Synthesis and Experimental Validation of New PDI Inhibitors with Antiproliferative Activity

Department of Pharmacy, Health and Nutritional Sciences, University of Calabria, Via Pietro Bucci, 87036 Arcavacata di Rende, Italy

Correspondence should be addressed to Francesca Aiello; ti.lacinu@olleia.acsecnarf

Received 2 April 2017; Revised 3 May 2017; Accepted 9 May 2017; Published 15 June 2017

Academic Editor: Joaquin Campos

Copyright © 2017 Mariateresa Badolato et al. This is an open access article distributed under the Creative Commons Attribution License, which permits unrestricted use, distribution, and reproduction in any medium, provided the original work is properly cited.

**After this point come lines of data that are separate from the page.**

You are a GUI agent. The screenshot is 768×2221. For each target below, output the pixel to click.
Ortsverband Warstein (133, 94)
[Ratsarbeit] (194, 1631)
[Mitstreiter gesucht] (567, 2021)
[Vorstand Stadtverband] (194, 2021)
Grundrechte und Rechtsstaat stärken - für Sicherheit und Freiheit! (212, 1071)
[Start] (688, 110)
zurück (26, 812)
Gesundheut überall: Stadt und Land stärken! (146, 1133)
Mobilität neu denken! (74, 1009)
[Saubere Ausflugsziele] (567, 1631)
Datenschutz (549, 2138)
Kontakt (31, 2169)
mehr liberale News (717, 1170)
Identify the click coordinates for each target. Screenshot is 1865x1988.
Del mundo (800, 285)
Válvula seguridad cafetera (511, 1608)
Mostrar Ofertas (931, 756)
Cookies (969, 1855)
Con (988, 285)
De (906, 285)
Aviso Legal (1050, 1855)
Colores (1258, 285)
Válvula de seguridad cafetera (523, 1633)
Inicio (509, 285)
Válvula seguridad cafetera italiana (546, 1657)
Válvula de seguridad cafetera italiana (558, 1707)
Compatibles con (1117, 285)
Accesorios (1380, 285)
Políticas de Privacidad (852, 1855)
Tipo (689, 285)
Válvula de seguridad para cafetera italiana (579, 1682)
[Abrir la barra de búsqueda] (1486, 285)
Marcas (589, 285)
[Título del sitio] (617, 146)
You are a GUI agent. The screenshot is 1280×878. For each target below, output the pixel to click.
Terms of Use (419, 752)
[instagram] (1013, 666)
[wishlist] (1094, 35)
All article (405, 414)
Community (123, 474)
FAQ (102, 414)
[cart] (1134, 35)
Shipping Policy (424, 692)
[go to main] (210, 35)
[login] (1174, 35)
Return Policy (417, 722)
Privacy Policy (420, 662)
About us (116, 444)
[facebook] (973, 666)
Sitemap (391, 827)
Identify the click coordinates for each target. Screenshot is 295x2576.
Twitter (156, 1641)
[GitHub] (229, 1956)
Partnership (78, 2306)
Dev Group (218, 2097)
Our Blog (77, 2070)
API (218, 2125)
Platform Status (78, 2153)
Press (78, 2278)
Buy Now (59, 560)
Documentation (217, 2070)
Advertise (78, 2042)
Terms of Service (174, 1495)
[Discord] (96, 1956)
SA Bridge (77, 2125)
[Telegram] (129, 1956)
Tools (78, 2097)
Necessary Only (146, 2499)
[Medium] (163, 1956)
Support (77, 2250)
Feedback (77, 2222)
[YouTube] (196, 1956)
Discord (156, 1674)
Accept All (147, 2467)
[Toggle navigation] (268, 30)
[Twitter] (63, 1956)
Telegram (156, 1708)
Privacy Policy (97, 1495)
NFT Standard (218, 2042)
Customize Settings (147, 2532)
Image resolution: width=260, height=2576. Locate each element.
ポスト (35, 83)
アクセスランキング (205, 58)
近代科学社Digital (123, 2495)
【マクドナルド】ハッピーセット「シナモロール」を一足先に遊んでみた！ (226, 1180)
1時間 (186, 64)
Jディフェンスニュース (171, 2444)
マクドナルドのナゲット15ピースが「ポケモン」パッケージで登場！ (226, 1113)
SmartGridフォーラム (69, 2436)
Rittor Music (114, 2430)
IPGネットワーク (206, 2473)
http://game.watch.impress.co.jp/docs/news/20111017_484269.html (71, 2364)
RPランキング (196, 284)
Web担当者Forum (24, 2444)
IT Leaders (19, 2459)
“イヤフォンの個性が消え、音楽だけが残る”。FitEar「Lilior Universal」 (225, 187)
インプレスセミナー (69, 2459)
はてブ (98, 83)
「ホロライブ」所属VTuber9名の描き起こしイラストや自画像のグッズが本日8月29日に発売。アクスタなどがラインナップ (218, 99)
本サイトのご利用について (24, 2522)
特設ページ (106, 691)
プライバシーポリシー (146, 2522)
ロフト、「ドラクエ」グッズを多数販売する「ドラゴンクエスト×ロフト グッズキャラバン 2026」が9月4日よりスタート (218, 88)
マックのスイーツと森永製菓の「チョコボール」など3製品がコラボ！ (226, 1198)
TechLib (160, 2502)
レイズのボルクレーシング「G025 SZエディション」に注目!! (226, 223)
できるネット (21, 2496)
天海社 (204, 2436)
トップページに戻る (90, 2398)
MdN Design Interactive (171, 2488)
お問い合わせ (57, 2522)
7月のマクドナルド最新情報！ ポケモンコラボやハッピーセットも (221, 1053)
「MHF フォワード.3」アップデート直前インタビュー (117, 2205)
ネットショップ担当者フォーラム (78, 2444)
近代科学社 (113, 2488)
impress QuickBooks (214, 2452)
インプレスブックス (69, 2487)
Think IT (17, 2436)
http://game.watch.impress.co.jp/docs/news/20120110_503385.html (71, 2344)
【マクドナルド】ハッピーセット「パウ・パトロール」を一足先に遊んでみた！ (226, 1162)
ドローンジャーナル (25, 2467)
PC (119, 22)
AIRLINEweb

Protein disulfide isomerase (PDI) is a member of the thioredoxin superfamily of redox enzymes. PDI is a multifunctional protein that catalyzes disulfide bond formation, cleavage, and rearrangement in unfolded or misfolded proteins and functions as a chaperone in the endoplasmic reticulum. Besides acting as a protein folding catalyst, several evidences have suggested that PDI can bind small molecules containing, for example, a phenolic structure, which includes the estrogenic one. Increasing studies indicate that PDI is involved in both physiology and pathophysiology of cells and tissues and is involved in the survival and proliferation of different cancers. Propionic acid carbamoyl methyl amides (PACMAs) showed anticancer activity in human ovarian cancer, both in vitro and in vivo, by inhibiting PDI. The inhibition of PDI’s activity may have a therapeutic role, in various diseases, including cancer. In the present study, we designed and synthesized a diversified small library of compounds with the aim of identifying a new class of PDI inhibitors. Most of synthesized compounds showed a good inhibitory potency against PDI and particularly 4-methyl substituted 2,6-di-tert-butylphenol derivatives (8–10) presented an antiproliferative activity in a wide panel of human cancer cell lines, including ovarian ones.